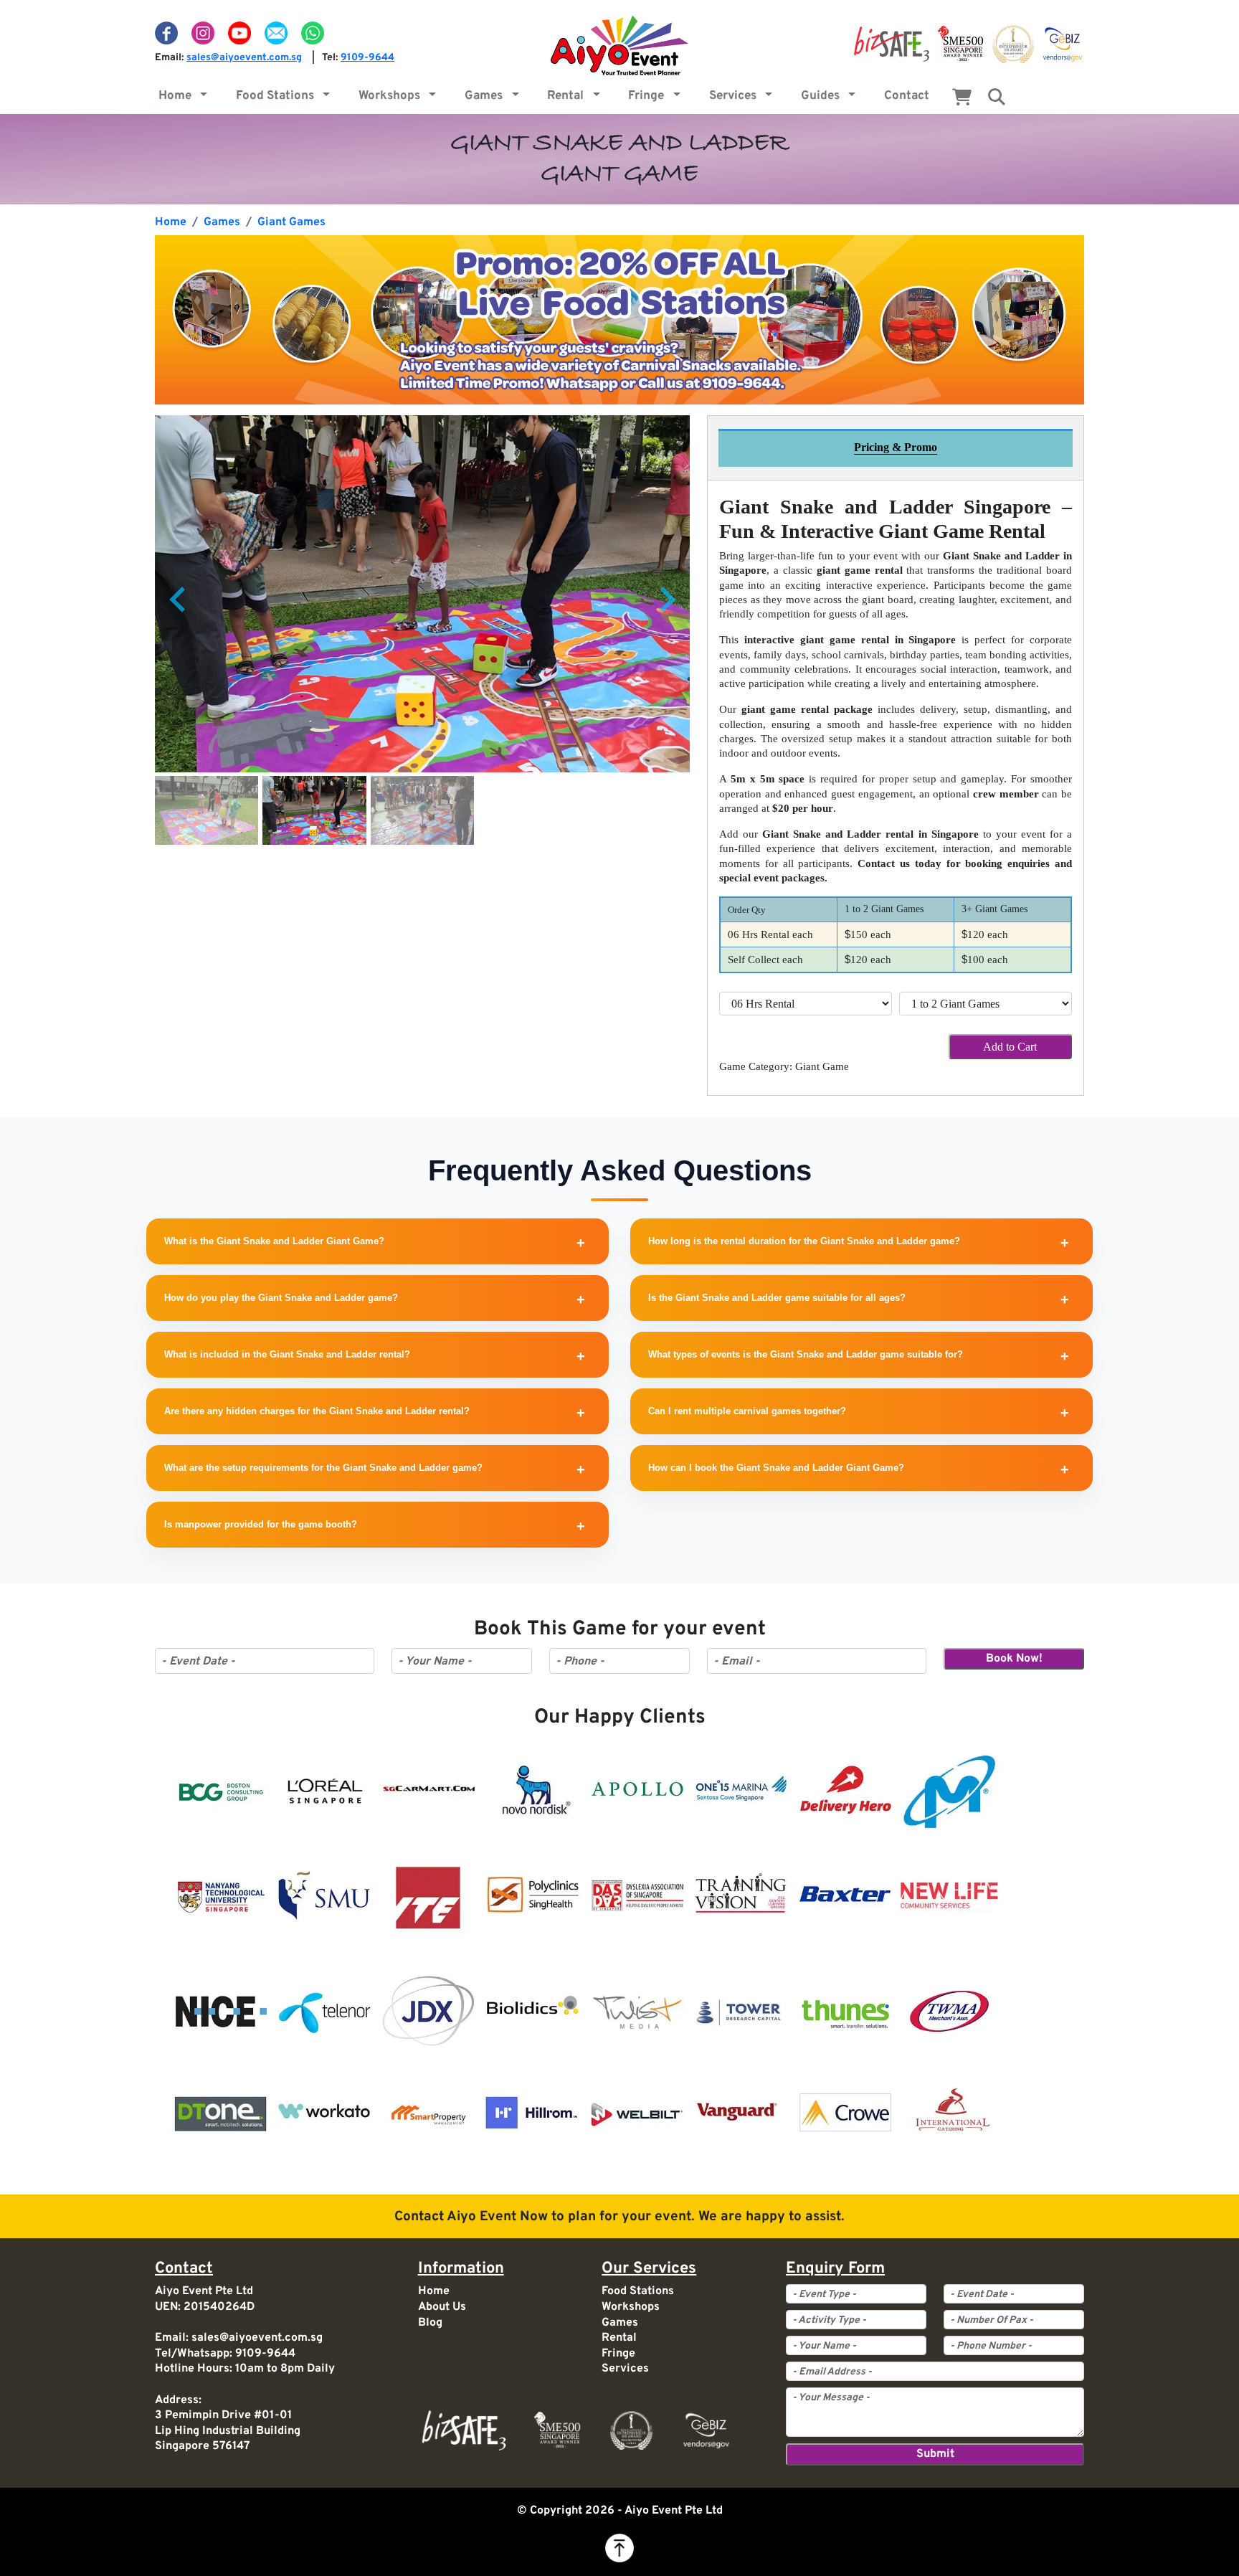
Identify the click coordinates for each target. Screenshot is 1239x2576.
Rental (568, 96)
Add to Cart (1010, 1047)
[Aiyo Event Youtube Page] (241, 33)
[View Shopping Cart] (962, 100)
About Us (442, 2307)
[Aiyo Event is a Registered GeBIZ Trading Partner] (1062, 44)
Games (486, 96)
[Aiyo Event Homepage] (619, 45)
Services (735, 96)
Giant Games (291, 222)
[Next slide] (666, 600)
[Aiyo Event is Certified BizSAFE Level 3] (891, 44)
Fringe (649, 96)
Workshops (392, 96)
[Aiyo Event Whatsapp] (312, 33)
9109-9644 (367, 58)
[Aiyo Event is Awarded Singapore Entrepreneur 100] (1013, 44)
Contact (906, 96)
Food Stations (278, 96)
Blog (430, 2323)
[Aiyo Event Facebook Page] (168, 33)
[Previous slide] (179, 600)
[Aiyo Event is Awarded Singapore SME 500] (960, 44)
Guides (823, 96)
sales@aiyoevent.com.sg (244, 58)
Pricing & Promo (895, 447)
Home (177, 96)
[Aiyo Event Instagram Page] (204, 33)
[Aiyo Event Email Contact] (277, 33)
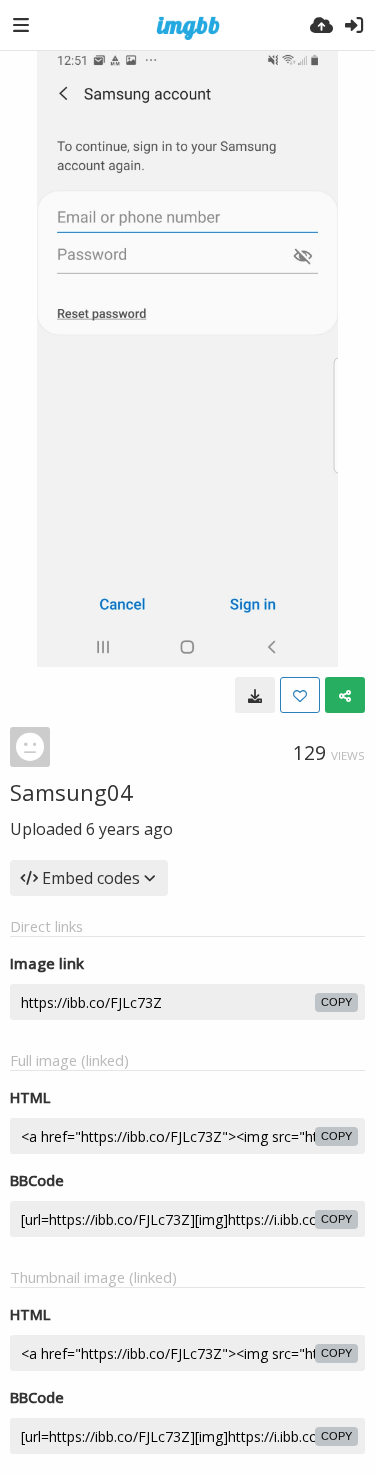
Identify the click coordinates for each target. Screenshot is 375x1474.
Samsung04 (71, 792)
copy (336, 1002)
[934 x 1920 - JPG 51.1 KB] (255, 695)
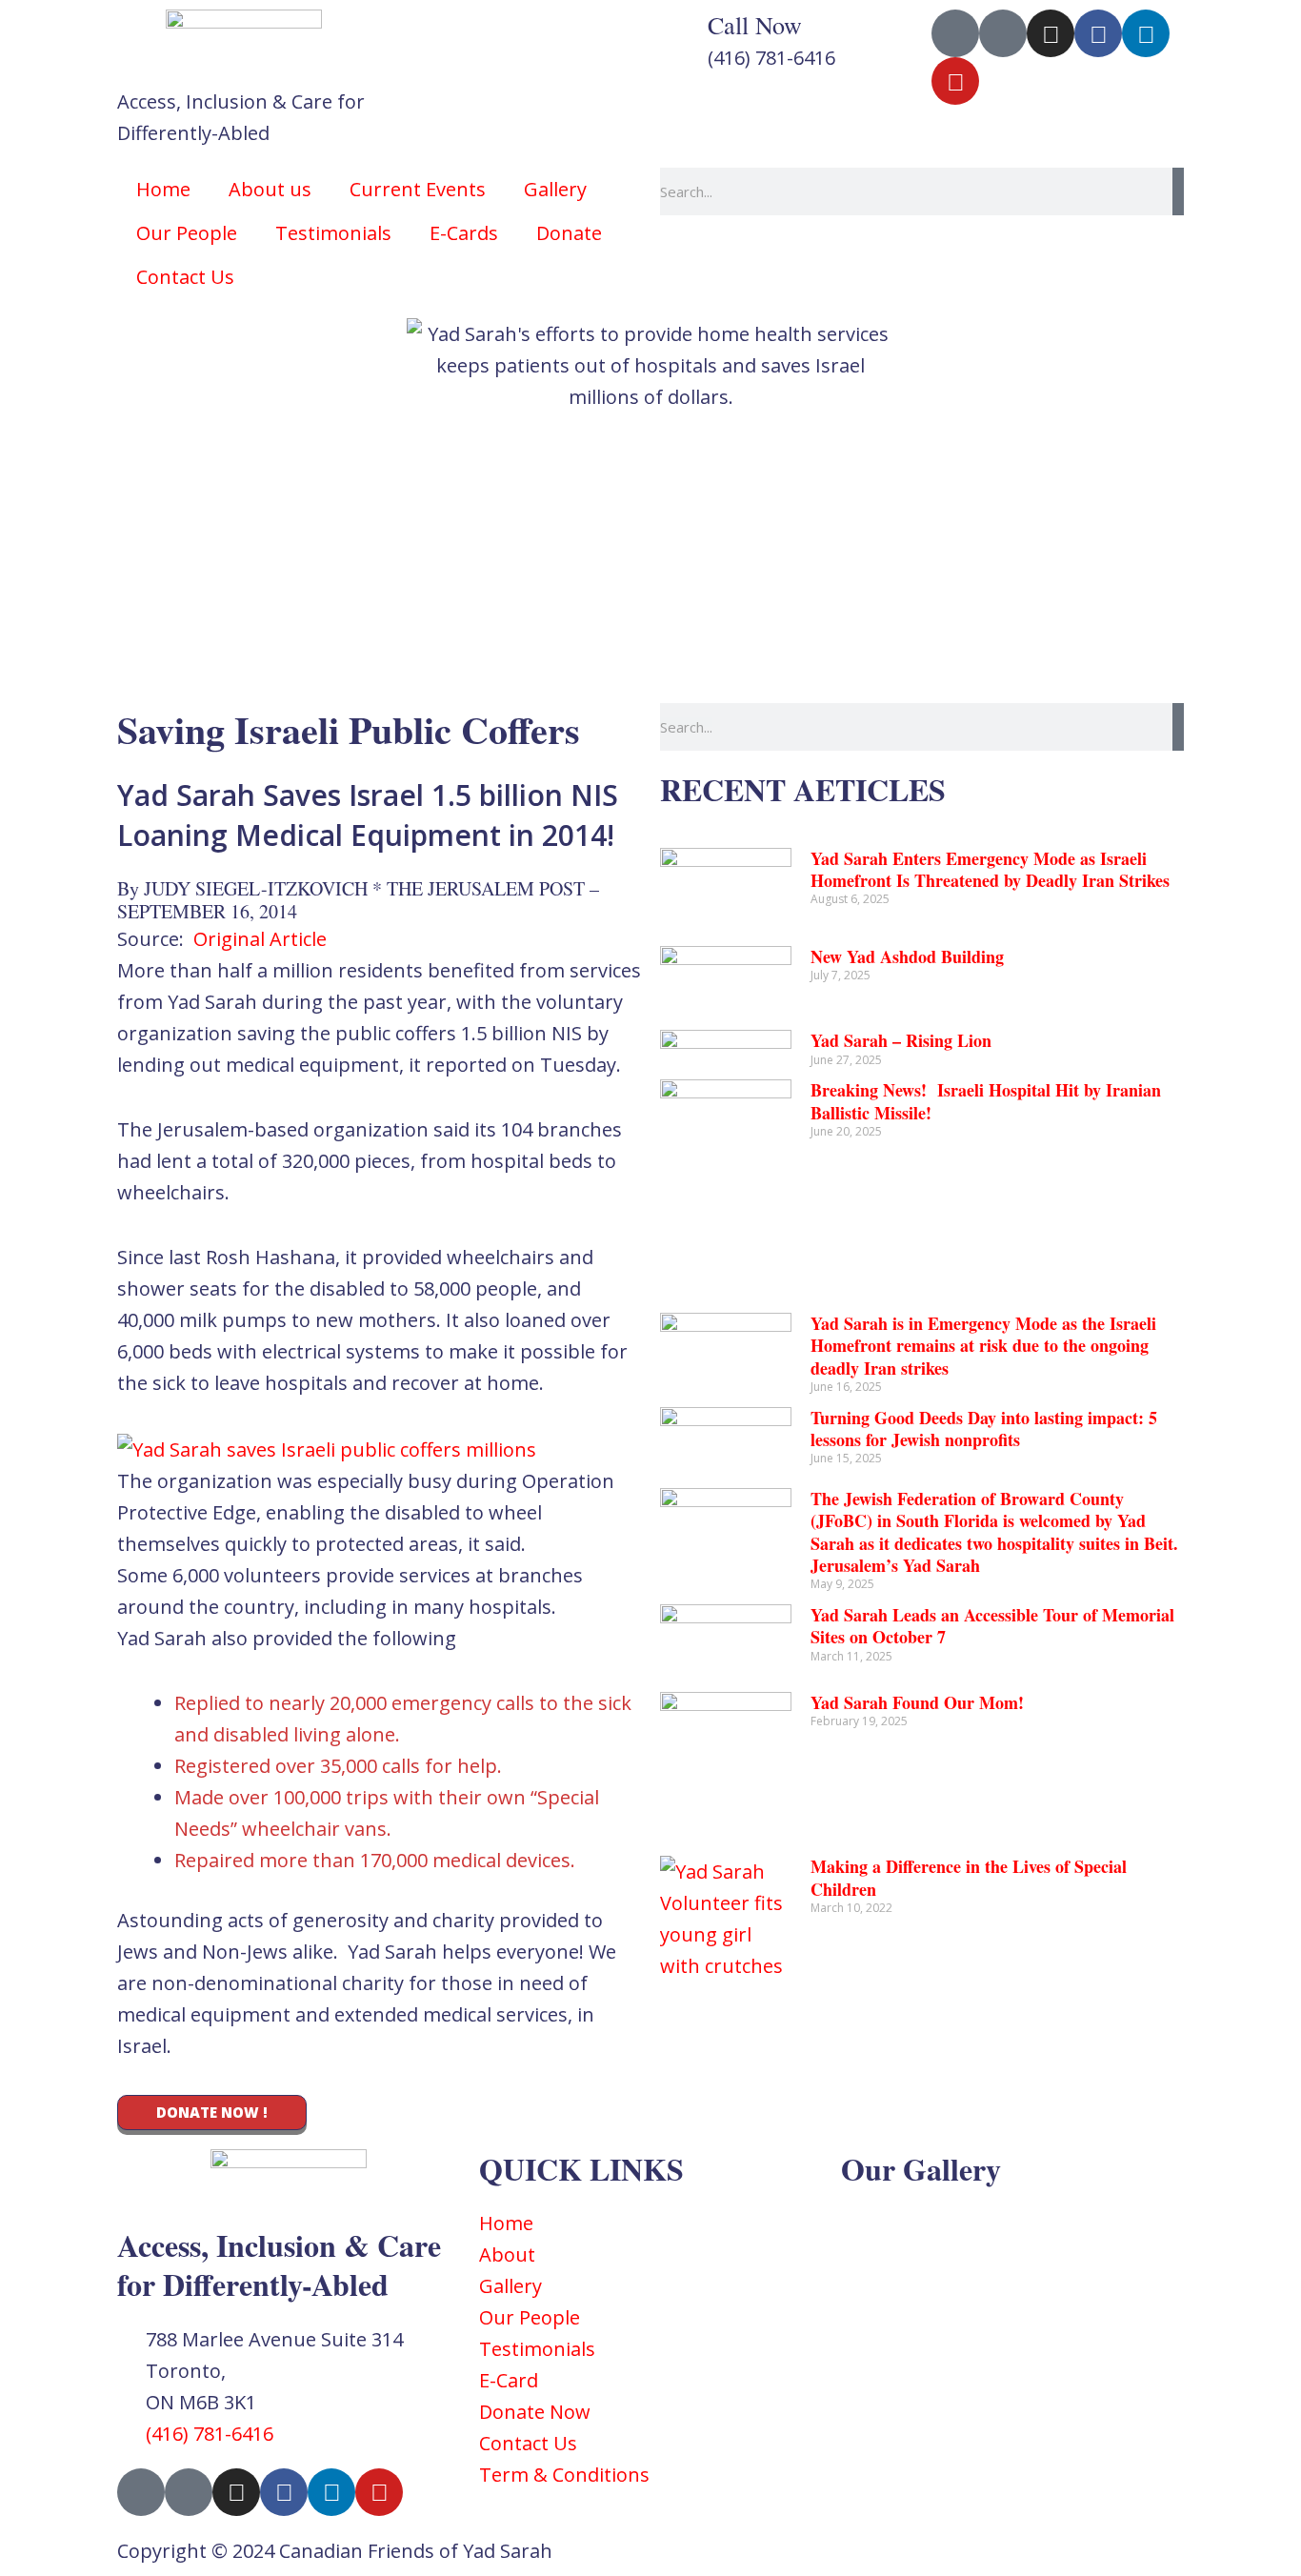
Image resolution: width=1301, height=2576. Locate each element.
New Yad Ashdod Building (907, 956)
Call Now (755, 25)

::::

### YOUR OBJECTIVE
Copy all the entries word for word. Omit any pictures.

### EXERCISE SOLUTION
Identify the click coordinates for each target. Screenshot is 1239x2576.
Rental (568, 96)
Add to Cart (1010, 1047)
[Aiyo Event Youtube Page] (241, 33)
[View Shopping Cart] (962, 100)
About Us (442, 2307)
[Aiyo Event is a Registered GeBIZ Trading Partner] (1062, 44)
Games (486, 96)
[Aiyo Event Homepage] (619, 45)
Services (735, 96)
Giant Games (291, 222)
[Next slide] (666, 600)
[Aiyo Event is Certified BizSAFE Level 3] (891, 44)
Fringe (649, 96)
Workshops (392, 96)
[Aiyo Event Whatsapp] (312, 33)
9109-9644 (367, 58)
[Aiyo Event is Awarded Singapore Entrepreneur 100] (1013, 44)
Contact (906, 96)
Food Stations (278, 96)
Blog (430, 2323)
[Aiyo Event Facebook Page] (168, 33)
[Previous slide] (179, 600)
[Aiyo Event is Awarded Singapore SME 500] (960, 44)
Guides (823, 96)
sales@aiyoevent.com.sg (244, 58)
Pricing & Promo (895, 447)
Home (177, 96)
[Aiyo Event Instagram Page] (204, 33)
[Aiyo Event Email Contact] (277, 33)
Identify the click coordinates for each target. Screenshot is 375x1474.
Samsung04 (71, 792)
copy (336, 1002)
[934 x 1920 - JPG 51.1 KB] (255, 695)
Image resolution: width=1301, height=2576. Locate each element.
New Yad Ashdod Building (907, 956)
Call Now (755, 25)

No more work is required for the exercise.